Cabane
Au voleur!
elle m’a dit de voler
un texte ou autre chose?
Je suis venue sans sac.
La cabane sent le désinfectant et le thé trop infusé.
Il y a des couvertures partout, une douceur stratégique.
Quelqu’un chante bas, comme on se ment à soi-même.
Quelqu’un observe, immobile, déjà en train de compter.
Je ne prends pas les mots.
Je prends ce qu’ils protègent.
Sur un mur, un visage d’un autre siècle sourit trop blanc.
Il reçoit des baisers sans consentir.
Il survivra au rouge vin des lèvres, aux traces de salive trop acide
Des bras soignés avec méthode, la même qui a servi à blesser
Des animaux ailés, s’installent sur les plaies ouvertes.
parce que pour voler, ça prends des plumes
La douleur comme ornement
On me demande ce que je ne laisserais jamais voler.
Je réponds à côté.
Toujours.
Le thé éclabousse, smudge l’encre de tes doigts
Rien ne s’efface, au contraire, ça prend de l’ampleur
S’étale partout, sur ta face, entre tes jambes, partout où tu mets tes mains de voleuse
Alors je cède quelque chose qui respire.
Un chien qui n’est pas le mien
Un chien trouvé,
errant, stressé, gelé
On l’imagine déjà renommé, décoré, discipliné.
Utile.
Capable de creuser exactement là où il faut.
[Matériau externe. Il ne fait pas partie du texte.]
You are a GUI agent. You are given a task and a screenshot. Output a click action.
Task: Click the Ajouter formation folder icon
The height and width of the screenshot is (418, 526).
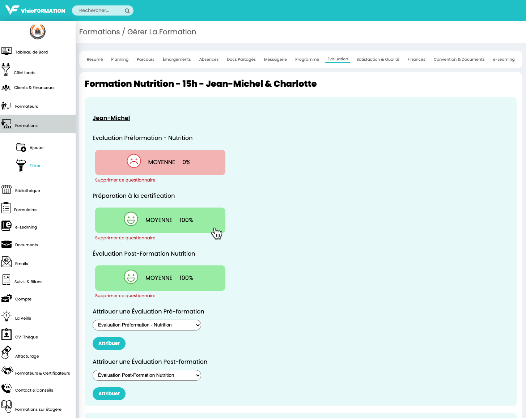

Pour enterrer ce qui dépasse, ce qui dérange
Ce qu’on veut cacher, garder pour soi
Afin que nul ne s’en empare
Je cède ensuite ce qui coûte moins cher, les choses de peu de valeur, les pendants obscurs contrepoids nécessaires ou pas
les erreurs, les doutes.
La monnaie faible.
Quelqu’un sourit.
Quelqu’un écrit.
Les brouillons sortent.
On dresse mon portrait à partir de ce qui fuit.
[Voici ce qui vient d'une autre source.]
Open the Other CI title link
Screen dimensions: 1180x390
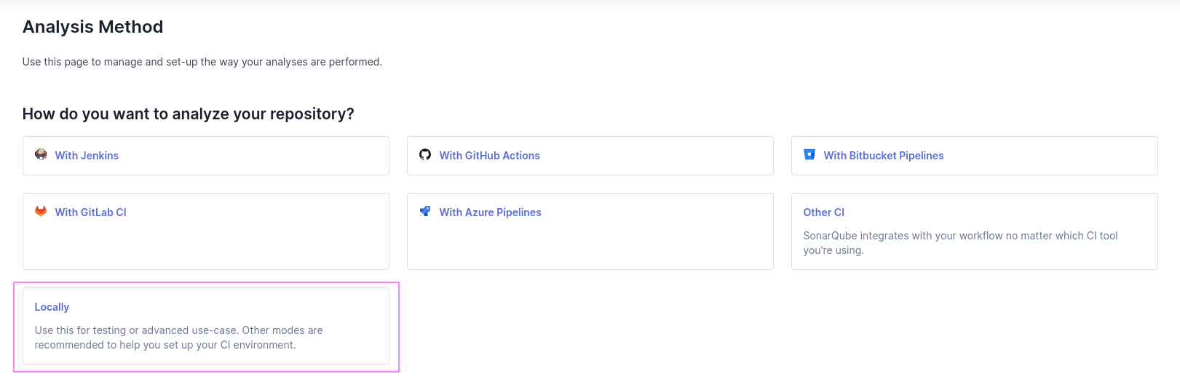click(823, 212)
On caresse les fissures derrière les phrases propres,
l’assurance performée,
l’esprit vif.
Je dis : mes carnets.
On rit doucement.
Ils sont déjà là.
Une boîte déborde sous le mur.
Projets avortés, idées trop grandes pour moi, rêves maintenus en suspens par confort théorique, un musée soigneusement catalogué.
Je n’ai jamais été aussi lisible.
Je propose un livre. Puis un autre.
Je me trompe exprès. Les pages sont arrachées. Les couvertures salies.
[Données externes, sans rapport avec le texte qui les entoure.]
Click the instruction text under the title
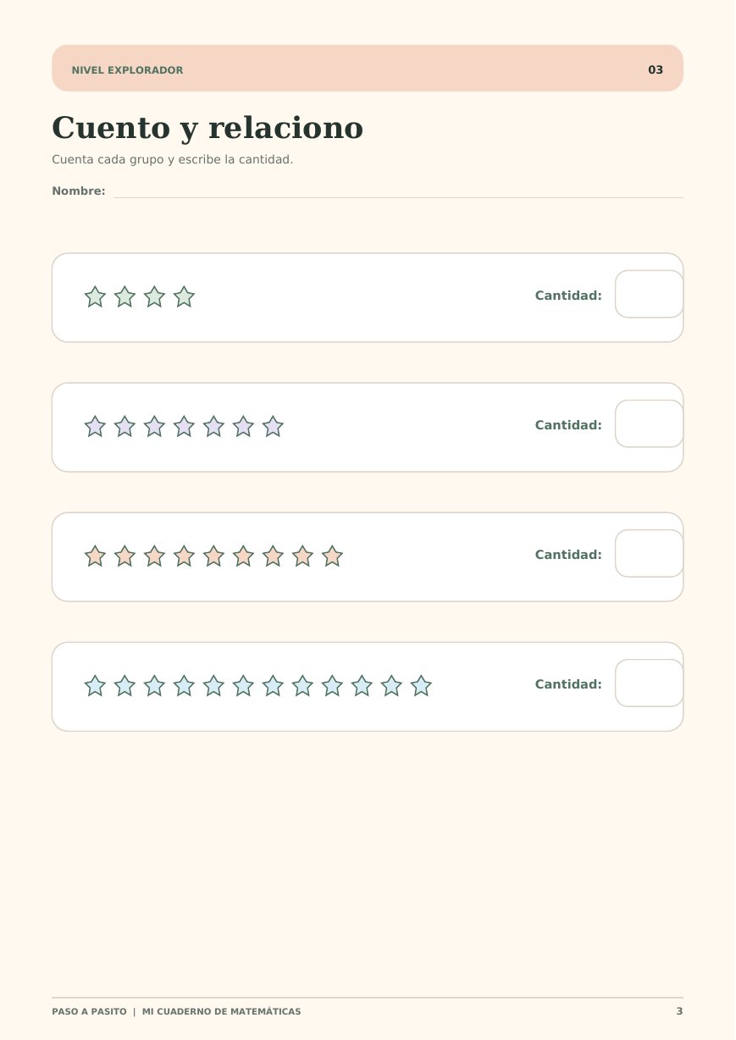 [x=173, y=160]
Lus et relus, vidés de leur propos
Mais qui donc les a volé?
On attend.
Que je cesse d’imiter.
Que je parle enfin sans permission.
Je dis le cœur.
Quelqu’un se prépare.
Miroir.
Peau ajustée, bien tirée
Odeur calculée, romarin et vin blanc
Lingerie comme argument.
Appelle le silence
On ne vole pas un cœur.
On l’épuise.
Ou on le convainc qu’il a choisi.
Je dis : elle. elles
Elles pensent avoir gagné.
Je les laisse.
Le vrai reste hors champ.
Inscriptible.
Inaliénable.
Le vol a eu lieu.
Mais pas dans ce sens.
Le silence se resserre.
Je laisse faire.
On me demande si elle répondrait pareil.
Je dis oui.
Cette fois, sans me justifier.
Déjà on croit l’entendre dans mes phrases.
Déjà on croit la voir partout.
Je laisse l’illusion travailler à ma place.
La cabane a changé de centre, pensent-elles.
Elles se trompent.
Elles ont pris ce que je leur ai donné.
Ce que je voulais perdre.
Ce qui pesait.
Le reste ne se vole pas.
Le reste ne s’écrit pas ici.
Je sors sans bruit.
Le texte est vide de moi.
Et c’est exactement ce que j’étais venue faire.
Ce que j’ai volé était dans Six lignes et puis la possession et Qu’est-ce que tu ne me laisserais jamais te voler?





la cabane respire encore
le parfum de tes plumes
le parfum de ton encre
le parfum de ton vide
le parfum de cette aorte qui ne t’appartient plus qui ne t’a jamais appartenue qui compose un si joli pendentif à mon nom
tu peux revenir souper quant tu veux j’ai du vin blanc du romarin frais et des abats pour des siècles et des siècles.